Extracted entries —
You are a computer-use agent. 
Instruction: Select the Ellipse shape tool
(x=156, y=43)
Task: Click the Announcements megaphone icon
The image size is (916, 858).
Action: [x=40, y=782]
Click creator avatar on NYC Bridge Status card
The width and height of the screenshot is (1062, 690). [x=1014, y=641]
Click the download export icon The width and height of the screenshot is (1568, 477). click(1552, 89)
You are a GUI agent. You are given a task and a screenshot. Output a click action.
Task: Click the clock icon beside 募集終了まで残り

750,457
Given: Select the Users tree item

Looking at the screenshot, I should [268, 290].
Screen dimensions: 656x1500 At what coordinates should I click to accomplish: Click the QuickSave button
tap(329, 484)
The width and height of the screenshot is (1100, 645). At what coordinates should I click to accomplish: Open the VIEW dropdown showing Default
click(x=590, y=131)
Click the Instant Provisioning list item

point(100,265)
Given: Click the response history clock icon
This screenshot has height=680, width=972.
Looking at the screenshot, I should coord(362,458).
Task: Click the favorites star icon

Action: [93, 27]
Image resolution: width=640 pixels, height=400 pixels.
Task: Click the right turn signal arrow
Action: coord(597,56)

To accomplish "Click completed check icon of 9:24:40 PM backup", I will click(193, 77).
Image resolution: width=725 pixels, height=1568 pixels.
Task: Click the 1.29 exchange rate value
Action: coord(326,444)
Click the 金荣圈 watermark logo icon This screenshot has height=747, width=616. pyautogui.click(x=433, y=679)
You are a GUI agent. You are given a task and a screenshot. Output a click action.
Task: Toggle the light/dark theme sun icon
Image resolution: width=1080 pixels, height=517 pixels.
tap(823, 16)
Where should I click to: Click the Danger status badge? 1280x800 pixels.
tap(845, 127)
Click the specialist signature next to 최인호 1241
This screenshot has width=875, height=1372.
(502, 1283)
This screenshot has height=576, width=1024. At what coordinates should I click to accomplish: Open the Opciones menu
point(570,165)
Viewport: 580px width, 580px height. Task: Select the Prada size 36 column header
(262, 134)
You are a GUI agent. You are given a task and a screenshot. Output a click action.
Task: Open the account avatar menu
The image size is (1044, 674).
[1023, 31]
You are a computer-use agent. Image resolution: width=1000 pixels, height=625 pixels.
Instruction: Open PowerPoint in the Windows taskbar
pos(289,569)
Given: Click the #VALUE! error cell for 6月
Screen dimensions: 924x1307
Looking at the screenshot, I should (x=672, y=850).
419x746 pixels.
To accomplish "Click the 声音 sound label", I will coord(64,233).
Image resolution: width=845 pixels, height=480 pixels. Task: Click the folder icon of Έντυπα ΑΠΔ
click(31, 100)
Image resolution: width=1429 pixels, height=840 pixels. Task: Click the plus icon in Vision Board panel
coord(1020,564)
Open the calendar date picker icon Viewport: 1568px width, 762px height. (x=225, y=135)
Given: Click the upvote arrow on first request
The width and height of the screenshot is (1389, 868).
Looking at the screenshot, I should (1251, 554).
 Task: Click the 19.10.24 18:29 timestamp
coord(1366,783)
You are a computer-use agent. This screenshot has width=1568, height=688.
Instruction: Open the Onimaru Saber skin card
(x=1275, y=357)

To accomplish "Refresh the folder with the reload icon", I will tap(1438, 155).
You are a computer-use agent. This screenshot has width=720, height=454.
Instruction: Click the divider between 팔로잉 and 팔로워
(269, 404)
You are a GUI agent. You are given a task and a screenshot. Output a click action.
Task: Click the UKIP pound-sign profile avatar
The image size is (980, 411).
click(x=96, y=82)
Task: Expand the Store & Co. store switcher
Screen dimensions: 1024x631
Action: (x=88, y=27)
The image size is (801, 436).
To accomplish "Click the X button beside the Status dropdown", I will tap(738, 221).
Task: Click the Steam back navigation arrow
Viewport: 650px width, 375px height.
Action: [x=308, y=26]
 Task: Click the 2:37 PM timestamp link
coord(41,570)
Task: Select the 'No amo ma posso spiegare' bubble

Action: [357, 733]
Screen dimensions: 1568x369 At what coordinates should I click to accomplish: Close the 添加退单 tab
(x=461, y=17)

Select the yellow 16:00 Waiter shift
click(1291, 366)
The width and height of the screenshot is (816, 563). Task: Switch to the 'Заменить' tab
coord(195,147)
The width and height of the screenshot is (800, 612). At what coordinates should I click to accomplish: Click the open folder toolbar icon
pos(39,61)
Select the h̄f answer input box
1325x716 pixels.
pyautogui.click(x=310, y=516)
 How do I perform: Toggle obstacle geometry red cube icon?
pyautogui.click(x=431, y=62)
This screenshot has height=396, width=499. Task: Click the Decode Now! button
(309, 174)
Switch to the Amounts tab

Activity — Restate the data above in full, word for word.

Exercise result —
You are a computer-use agent. 
Instruction: Select the Ellipse shape tool
(x=156, y=43)
Task: Click the Announcements megaphone icon
The image size is (916, 858).
Action: [x=40, y=782]
Click creator avatar on NYC Bridge Status card
The width and height of the screenshot is (1062, 690). [x=1014, y=641]
Click the download export icon The width and height of the screenshot is (1568, 477). click(1552, 89)
You are a GUI agent. You are given a task and a screenshot. Output a click action.
Task: Click the clock icon beside 募集終了まで残り

750,457
Given: Select the Users tree item

Looking at the screenshot, I should [268, 290].
Screen dimensions: 656x1500 At what coordinates should I click to accomplish: Click the QuickSave button
tap(329, 484)
The width and height of the screenshot is (1100, 645). At what coordinates should I click to accomplish: Open the VIEW dropdown showing Default
click(x=590, y=131)
Click the Instant Provisioning list item

point(100,265)
Given: Click the response history clock icon
This screenshot has height=680, width=972.
Looking at the screenshot, I should coord(362,458).
Task: Click the favorites star icon

Action: [93, 27]
Image resolution: width=640 pixels, height=400 pixels.
Task: Click the right turn signal arrow
Action: coord(597,56)

To accomplish "Click completed check icon of 9:24:40 PM backup", I will click(193, 77).
Image resolution: width=725 pixels, height=1568 pixels.
Task: Click the 1.29 exchange rate value
Action: coord(326,444)
Click the 金荣圈 watermark logo icon This screenshot has height=747, width=616. pyautogui.click(x=433, y=679)
You are a GUI agent. You are given a task and a screenshot. Output a click action.
Task: Toggle the light/dark theme sun icon
Image resolution: width=1080 pixels, height=517 pixels.
tap(823, 16)
Where should I click to: Click the Danger status badge? 1280x800 pixels.
tap(845, 127)
Click the specialist signature next to 최인호 1241
This screenshot has width=875, height=1372.
(502, 1283)
This screenshot has height=576, width=1024. At what coordinates should I click to accomplish: Open the Opciones menu
point(570,165)
Viewport: 580px width, 580px height. Task: Select the Prada size 36 column header
(262, 134)
You are a GUI agent. You are given a task and a screenshot. Output a click action.
Task: Open the account avatar menu
The image size is (1044, 674).
[1023, 31]
You are a computer-use agent. Image resolution: width=1000 pixels, height=625 pixels.
Instruction: Open PowerPoint in the Windows taskbar
pos(289,569)
Given: Click the #VALUE! error cell for 6月
Screen dimensions: 924x1307
Looking at the screenshot, I should (x=672, y=850).
419x746 pixels.
To accomplish "Click the 声音 sound label", I will coord(64,233).
Image resolution: width=845 pixels, height=480 pixels. Task: Click the folder icon of Έντυπα ΑΠΔ
click(31, 100)
Image resolution: width=1429 pixels, height=840 pixels. Task: Click the plus icon in Vision Board panel
coord(1020,564)
Open the calendar date picker icon Viewport: 1568px width, 762px height. (x=225, y=135)
Given: Click the upvote arrow on first request
The width and height of the screenshot is (1389, 868).
Looking at the screenshot, I should (1251, 554).
 Task: Click the 19.10.24 18:29 timestamp
coord(1366,783)
You are a computer-use agent. This screenshot has width=1568, height=688.
Instruction: Open the Onimaru Saber skin card
(x=1275, y=357)

To accomplish "Refresh the folder with the reload icon", I will tap(1438, 155).
You are a computer-use agent. This screenshot has width=720, height=454.
Instruction: Click the divider between 팔로잉 and 팔로워
(269, 404)
You are a GUI agent. You are given a task and a screenshot. Output a click action.
Task: Click the UKIP pound-sign profile avatar
The image size is (980, 411).
click(x=96, y=82)
Task: Expand the Store & Co. store switcher
Screen dimensions: 1024x631
Action: (x=88, y=27)
The image size is (801, 436).
To accomplish "Click the X button beside the Status dropdown", I will tap(738, 221).
Task: Click the Steam back navigation arrow
Viewport: 650px width, 375px height.
Action: [x=308, y=26]
 Task: Click the 2:37 PM timestamp link
coord(41,570)
Task: Select the 'No amo ma posso spiegare' bubble

Action: [357, 733]
Screen dimensions: 1568x369 At what coordinates should I click to accomplish: Close the 添加退单 tab
(x=461, y=17)

Select the yellow 16:00 Waiter shift
click(1291, 366)
The width and height of the screenshot is (816, 563). Task: Switch to the 'Заменить' tab
coord(195,147)
The width and height of the screenshot is (800, 612). At what coordinates should I click to accomplish: Click the open folder toolbar icon
pos(39,61)
Select the h̄f answer input box
1325x716 pixels.
pyautogui.click(x=310, y=516)
 How do I perform: Toggle obstacle geometry red cube icon?
pyautogui.click(x=431, y=62)
This screenshot has height=396, width=499. Task: Click the Decode Now! button
(309, 174)
Switch to the Amounts tab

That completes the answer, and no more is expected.